**Given passage**:
[Begin]

Rob, I love your programs but this doesn't answer WHY, it answers how. The reason why is much much simpler. Your excess thrust decreases as altitude increases, resulting in less "excess thrust" which in turn requires you to lower your AOA eventually it will be the same as Vy. VY will have to decrease for the same reason.
Greetings Ron: Yes, you are correct. I should have named it, "How" not "Why." Nevertheless, I did indeed want to answer "how" since this, to me, was the far more interesting question. Thanks for that input. Best, Rod
@@Flight-Instructor this is more or less what I meant in my comment that I just wrote - as engineering students, the why is the more interesting question (because we should understand how it works, obviously). Nonetheless, this "how" was new to me as well. Many thanks for the quality video.
@@mrsmith8224 Im confused by your statement. Pilots Handbook Aeronautical Knowledge Pgs 11-7 and 11-8 say this. Vx depends of Excess Thrust. Vy depends on excess power. Thrust measured in pounds. Power is the amount of work, thrust is creating in a moment of Time.
the convergence of best angle and climb rate to the ceiling was a new concept to me that I had missed before! thank you for the clear explanation on the curves. In future, could you go more into depth physics wise? showing the governing equations, for example, that make the ROC curves, just to help mesh together all the concepts (they are still not perfectly connected in my mind, I am working on it). I ask for this not as a pilot in training, but as an aerospace student. Thanks again!
By now, you can probably explain it to us. It's complicated. That's why they collect tons of data for these performance charts. This is computer-simulation territory, not something you can do by hand, on the back of an envelope. Thrust is easily derived from net power and airspeed, but net power (after efficiency losses) varies as a function of density altitude and airspeed. Not only does engine performance vary with rpm and density altitude, but the efficiency of a fixed-pitch propeller varies greatly with airspeed.
Thanks for the video. But why is meeting point of Vx and Vy has to be the service ceiling? In other word, what is service ceiling to do with Vx or Vy? And one more question. Is Vy always bigger than Vx? I feel like it is but can’t explain why
I’m not rod mochado, but I believe Vx is associated with higher AOA, higher induced drag, and lower parasite drag. While Vy is lower AOA, lower induced drag, but higher parasite drag.

[End]

**Supplied data**:
[Begin]

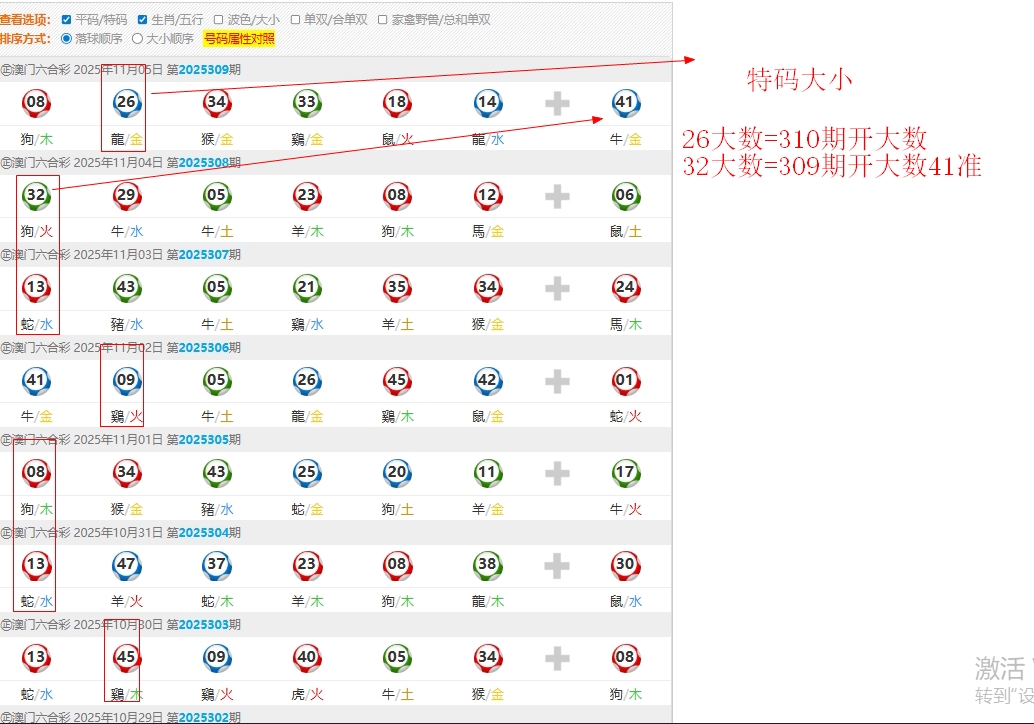Image resolution: width=1034 pixels, height=724 pixels.
Task: Click red ball 29 in draw 2025308
Action: [x=126, y=195]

[End]

**Task set**:
a. According to the Vx and Vy thread, which pages of the Pilot's Handbook of Aeronautical Knowledge are cited?
b. Echo the Vx and Vy thread from "Rob, I love" to "the same reason.".
c. Name all the characteristics that the last comment in the Vx and Vy thread uses to contrast Vx with Vy.

**Solution set**:
a. Pages 11-7 and 11-8.

b.
Rob, I love your programs but this doesn't answer WHY, it answers how. The reason why is much much simpler. Your excess thrust decreases as altitude increases, resulting in less "excess thrust" which in turn requires you to lower your AOA eventually it will be the same as Vy. VY will have to decrease for the same reason.

c. AOA, induced drag, parasite drag